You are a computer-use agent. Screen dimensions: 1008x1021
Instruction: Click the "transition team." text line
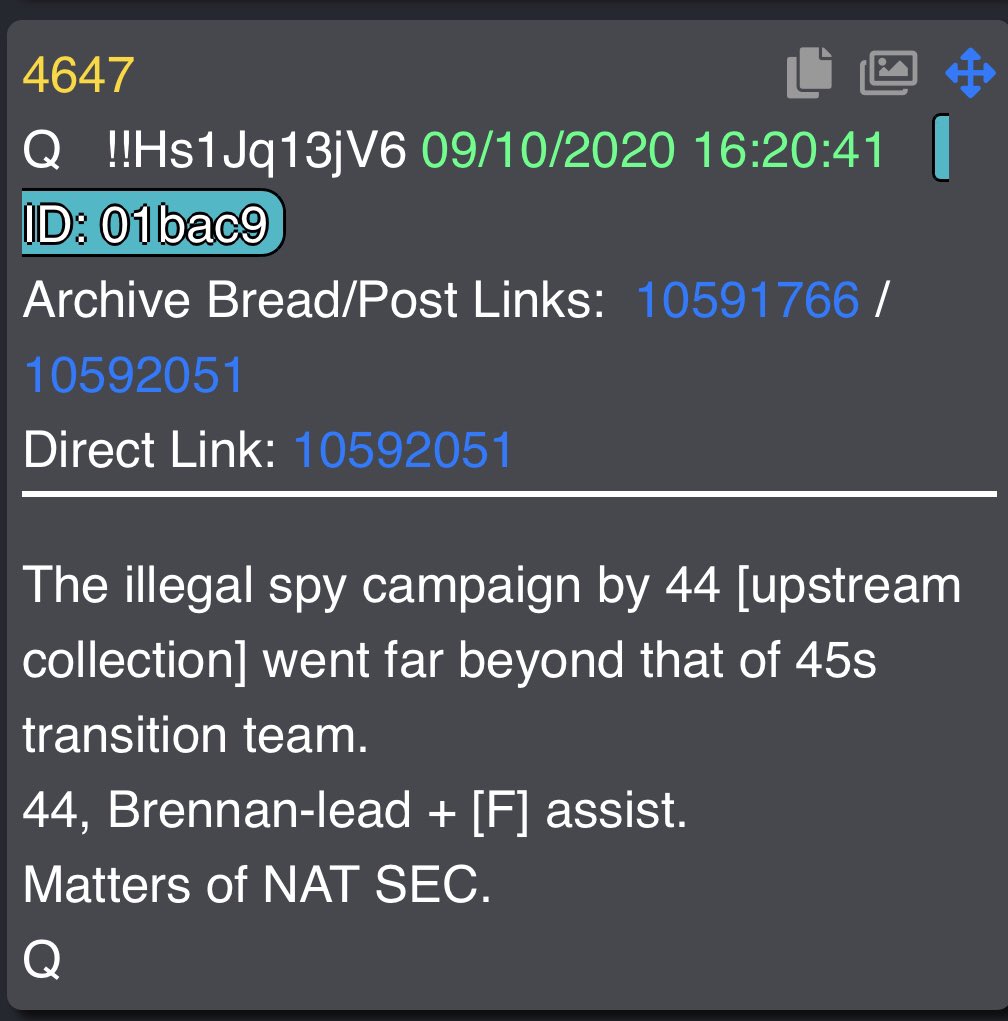[x=195, y=735]
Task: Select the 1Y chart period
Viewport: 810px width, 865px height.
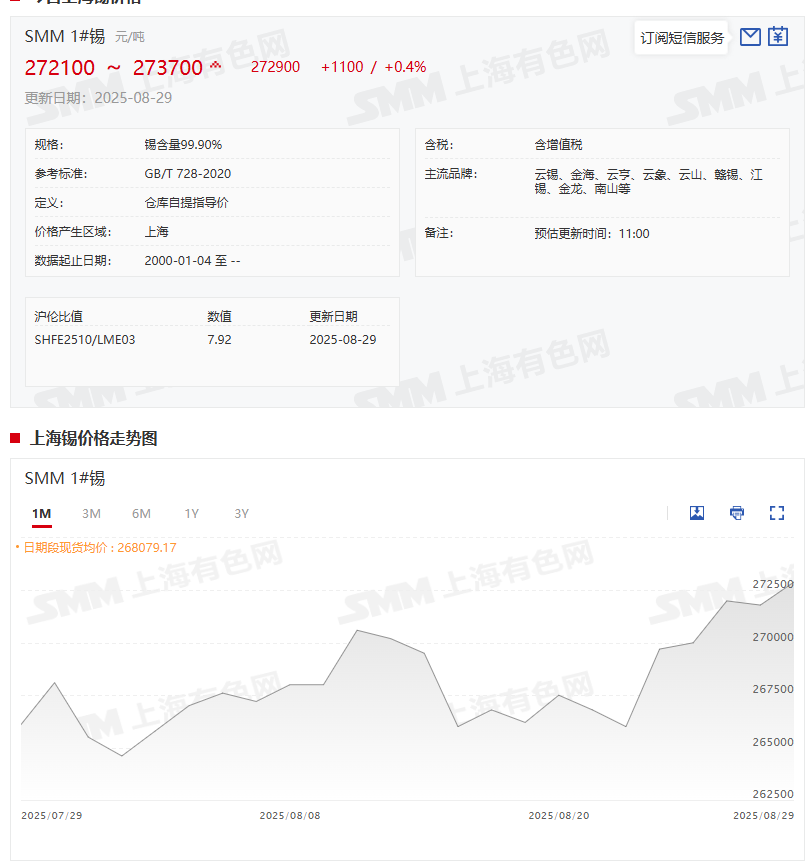Action: click(x=191, y=513)
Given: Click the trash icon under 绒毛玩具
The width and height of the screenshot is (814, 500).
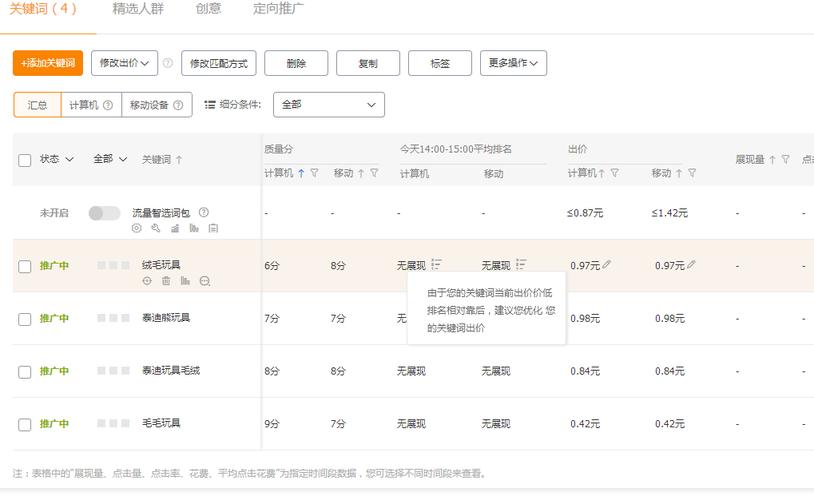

» **What you will do**: From the line containing "Instruction: Click the" to the end of the data above, give those lines again verbatim, with both endpoints included and no images.

» **Result**:
Instruction: Click the "transition team." text line
[x=195, y=735]
Task: Select the 1Y chart period
Viewport: 810px width, 865px height.
Action: click(x=191, y=513)
Given: Click the trash icon under 绒毛玩具
The width and height of the screenshot is (814, 500).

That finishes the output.